Stored items
····················

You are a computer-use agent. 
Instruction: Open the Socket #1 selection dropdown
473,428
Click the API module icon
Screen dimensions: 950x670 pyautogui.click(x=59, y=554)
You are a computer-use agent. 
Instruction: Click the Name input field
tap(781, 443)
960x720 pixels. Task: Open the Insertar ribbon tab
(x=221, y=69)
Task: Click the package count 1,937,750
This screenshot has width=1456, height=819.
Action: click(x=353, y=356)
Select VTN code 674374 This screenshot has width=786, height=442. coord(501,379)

····················

All the lines above need to be retyped exactly, with nothing left out.

You are a computer-use agent. 
Instruction: Open the Socket #1 selection dropdown
473,428
Click the API module icon
Screen dimensions: 950x670 pyautogui.click(x=59, y=554)
You are a computer-use agent. 
Instruction: Click the Name input field
tap(781, 443)
960x720 pixels. Task: Open the Insertar ribbon tab
(x=221, y=69)
Task: Click the package count 1,937,750
This screenshot has width=1456, height=819.
Action: click(x=353, y=356)
Select VTN code 674374 This screenshot has width=786, height=442. coord(501,379)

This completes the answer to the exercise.